4. Le requérant soutient, d’une part, que la décision litigieuse est dépourvue de base légale en l’absence de notification régulière de la décision portant obligation de quitter le territoire français prise à son encontre le 12 décembre 2024. Le préfet de l’Ardèche a toutefois produit en défense l’avis de réception signé, établissant ainsi que ce document a été régulièrement notifié le 17 décembre 2024. Il ressort de surcroît des pièces du dossier et en particulier du procès-verbal de l’audition du requérant effectuée le 26 décembre 2025 par la compagnie de gendarmerie de Tournon-sur-Rhône que M. A… a été interrogée au sujet de l’exécution de cette décision qui lui « a été notifiée le 17 décembre 2024 » qu’il a alors répondu ne pas avoir quitté la France et ne pas avoir l’intention de retourner dans son pays natal, démontrant ainsi qu’il avait connaissance de son existence. Le moyen doit, par suite, être écarté comme manquant en fait.
5. Il ressort, d’autre part, des pièces du dossier que le requérant a fait savoir à l’administration, le 16 janvier 2026, qu’il a sollicité un rendez-vous auprès des autorités bangladaises afin d’obtenir la délivrance d’un passeport. Par ailleurs, l’intéressé ne soutient ni même n’allègue que l’organisation matérielle de son éloignement serait soumise à des contraintes particulières.

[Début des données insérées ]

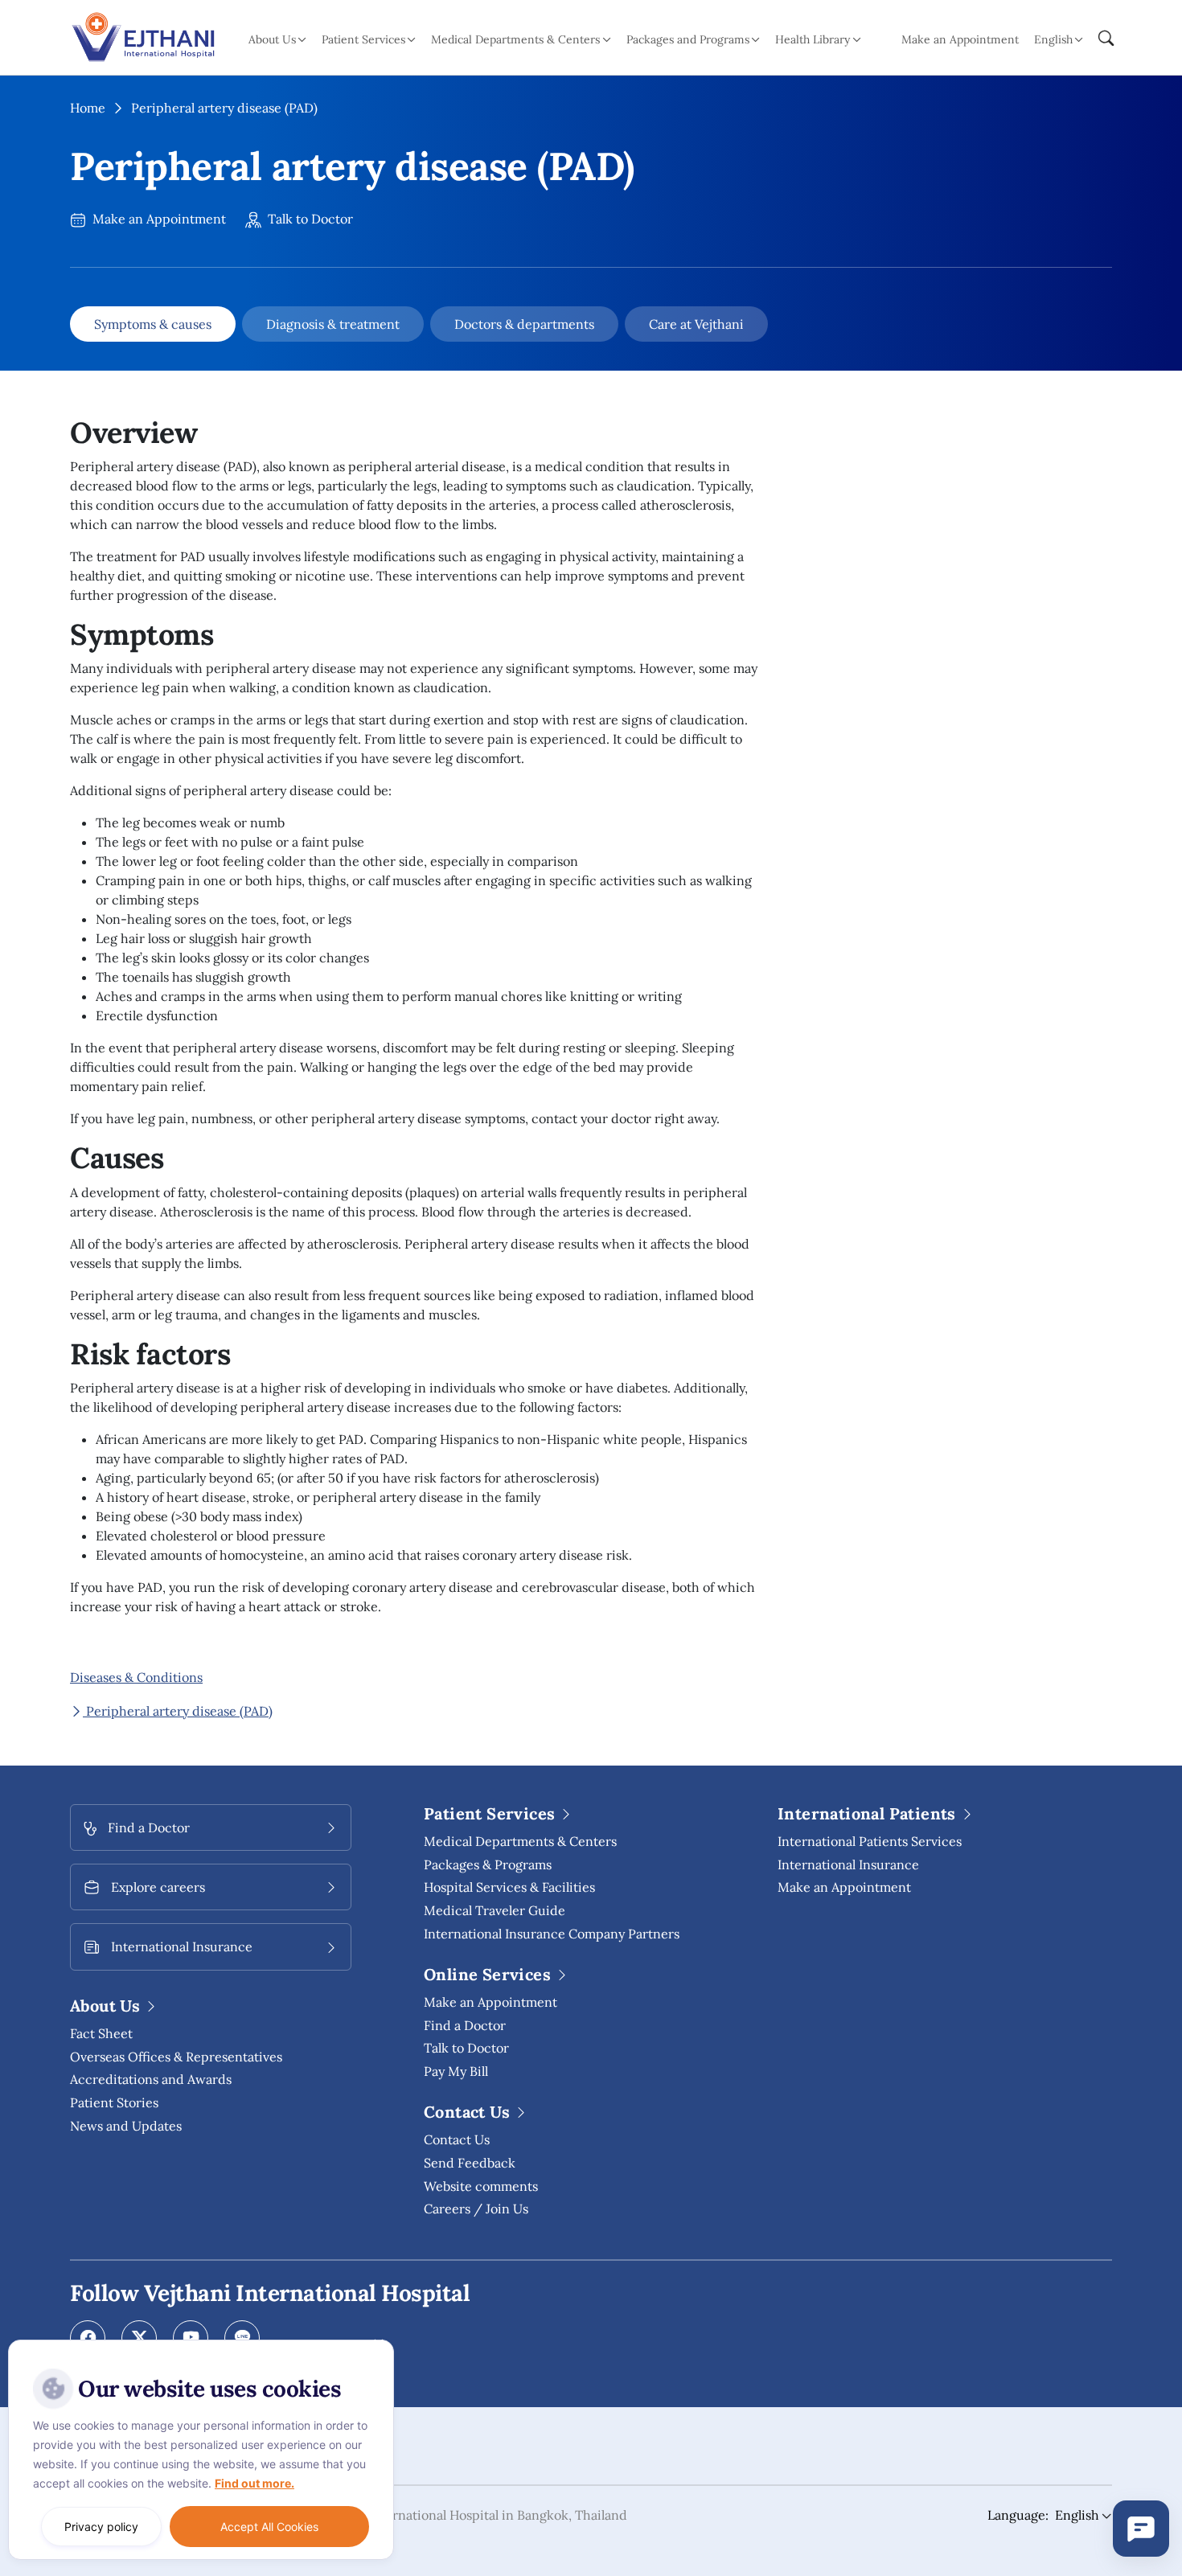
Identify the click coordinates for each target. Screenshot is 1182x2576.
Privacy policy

Dans ces conditions, le préfet de l’Ardèche n’a pas fait une inexacte application des dispositions de l’article L. 731-1 du code de l’entrée et du séjour des étrangers et du droit d’asile.
6. Il résulte de ce qui précède que les conclusions aux fins d’annulation présentées par M. A… doivent être rejetées ainsi que, par voie conséquence, ses conclusions aux fins d’injonction et d’application des dispositions de l’article L. 761-1 du code de justice administrative.
D E C I D E :
Article 1er : La requête de M. A… A… est rejetée.
Article 2 : Le présent jugement sera notifié à M. A… A… et au préfet de l’Ardèche.
Rendu public par mise à disposition au greffe le 15 avril 2026.
La magistrate désignée,
C. COLLOMB
La greffière,
I. AMATO
La République mande et ordonne au préfet de l’Ardèche en ce qui le concerne ou à tous commissaires de justice à ce requis en ce qui concerne les voies de droit commun contre les parties privées, de pourvoir à l’exécution de la présente décision.